Herb Caen, who died just a few years ago at age 83, is in danger
of being forgotten, too. He celebrated The City (as nearly everyone
in these parts calls it) in a daily column in the San Francisco
Chronicle for nearly sixty years. He functioned as a sort of
soul of the city, recording the comings and goings of its more
colorful characters, instructing newcomers on its ways and dishing
up large helpings of nostalgia.
To a boy growing up in the hills across the bay, facing the
Golden Gate, San Francisco was always the Center of the Universe.

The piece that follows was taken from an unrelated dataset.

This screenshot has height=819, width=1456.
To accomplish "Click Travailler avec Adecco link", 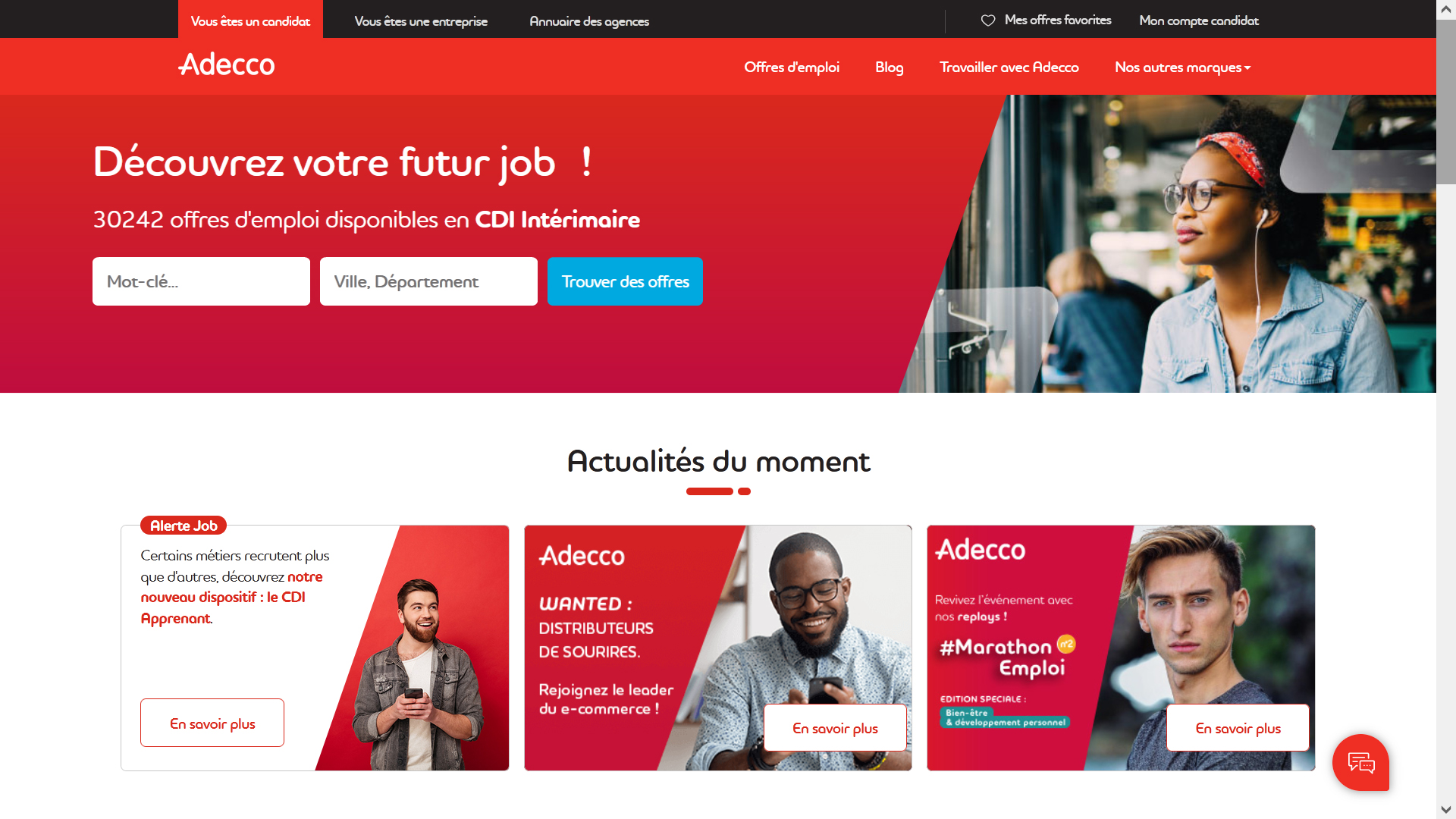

Washington and New York could only be imagined, but San Francisco
was real, with its sparkling blue skies and light breezes
(“nature’s air conditioning” they call it here), steep hills and
the deep shadows of its the narrow downtown canyons, their
buildings suggesting that important things were going on
inside.
Dining in a club here today is to be reminded of a time when San
Francisco was considered a very “dressy” city. The men and women
are once again in well-tailored suits. The main difference from,
say, 40 or 50 years ago, is that the women no longer wear hats and
gloves. Outside precincts such as this one and a number of high-end
restaurants, however, anything goes in the way of attire, as it
seems to everywhere these days.
One of the happiest ways to spend the cocktail hour is to sip a
martini on the third floor balcony of the University Club, facing
eastward. The skyline has changed mightily since I first enjoyed
the view from that aerie. Forty years ago, the sand-colored Russ
Building — for several decades the tallest in the city — stood
out majestically, its fluted surfaces good examples of the
architecture of the 1920s. The then-new International Building,
about 20 stories tall, seemed to float from its platform at the
edge of Chinatown. The Bay Bridge and the Oakland-Berkeley Hills
stood out clearly.
Today, the Russ Building is overshadowed by a series of 50-story
towers; the International Building, looking very tired, is squeezed
between more behemoths. The view of the bridge and the hills across
the bay is blocked by this wall of monuments to maximum rentable
square footage. There is a notable exception, the Transamerica
Pyramid, which caused a lot of controversy when it went up, but now
soars toward the stars as if it had always been there.
One of the most endearing characteristics of “The City” has been
its great tolerance for the eccentric, aberrant and
individualistic. It goes back to the founding of the modern city.
With the discovery of gold in 1848, San Francisco changed virtually
overnight from a sleepy Spanish-Mexican pueblo to a bustling
gateway to the gold fields. Thousands of men (and a few women)
flocked here to head to the Mother Lode to make their fortunes.
Many were getting away from something. They may have been second
sons who weren’t going to inherit the farm; possibly on the lam
from the law; running away from family troubles — or other
complications. People in San Francisco learned to take one another
at face value without many questions about background and
breeding.
This has been a strong leitmotif of the city ever since. Waves
of later immigrants — Chinese, Italians, Irish — all contributed
to San Francisco’s variegated heritage. The history of tolerance
explains, in part, why San Francisco became a congenial haven for
an energetic gay community.
All these varied constituencies live side by side and more or
less in peace and harmony, although the city’s politics in recent
years have reflected bitter feuds between various groups. The
result has been a city government that is often gridlocked in
meaningless quarrels and bizarre proposals. It’s not as zany as
Berkeley’s city council, but it’s not far from it.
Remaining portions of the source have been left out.